As we start adding more inputs in we already run into our first problem which is how to make sure we can differentiate between logs. In this scenario we will assign “types” to our input. Example is below:

input {
  file {
        path => ["/var/log/network.log"]
        sincedb_path => "/var/log/logstash/sincedb"
        start_position => "beginning"
        type => "traffic"

  file {
        path => ["/var/log/urllogs.log"]
        sincedb_path => "/var/log/logstash/urlsincedb"
        start_position => "beginning"
        type => "url"

Here we have created two separate file methods and assigned each a “type”, traffic and url, which can be used throughout our config file so we can perform certain actions on certain syslog data. We will want to treat traffic logs differently than url logs and this allows us to do that. Additionally we defined a new sincedb instance.

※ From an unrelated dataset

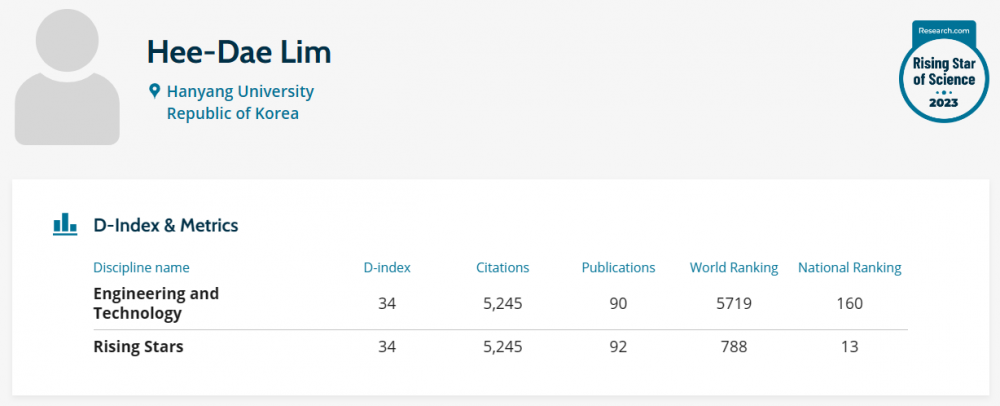Select the National Ranking column header

pyautogui.click(x=849, y=268)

As we go down our config file we will repeatedly use the “if function”

if [type] == "url" {...}

We have “typed” our input and can refer to said type throughout our configuration. Let’s look at how the output section looks with both traffic and url.

output {
  if [type] == "traffic" {
    elasticsearch {
    index => "pan-traffic"
    hosts => ["localhost:9200"]
    template => "/opt/logstash/elasticsearch-template.json"
    template_overwrite => true

  if [type] == "url" 
    elasticsearch {
    index => "pan-url"
    hosts => ["localhost:9200"]
} #end output block

So within the one output method we have handled both our traffic and url syslog traffic that we are expecting. So we have gone over input and output but what about filter {}?

filter {
  if [type] == "url" {
    grok {
      #strips timestamp and host off of the front of the syslog message leaving the raw message generated by the syslog client and saves it as "raw_message"
      #patterns_dir => "/opt/logstash/patterns"
      match => { "message" => '%{TIMESTAMP_ISO8601} %{IPV4:firewallIP} %{HOSTNAME:firewall} %{IPV4:sourceIP} %{IPV4:destinationIP} %{NOTSPACE:application} %{NOTSPACE:category} "%{URIHOST:URIHost}%{URIPATH:URIPath}"'  }

What is all this match business? Remember how our custom syslog does not have commas in it? This prevents us from using the very simple csv trick. We have to ramp up our effort a notch in order to get this working right. Enter the grok.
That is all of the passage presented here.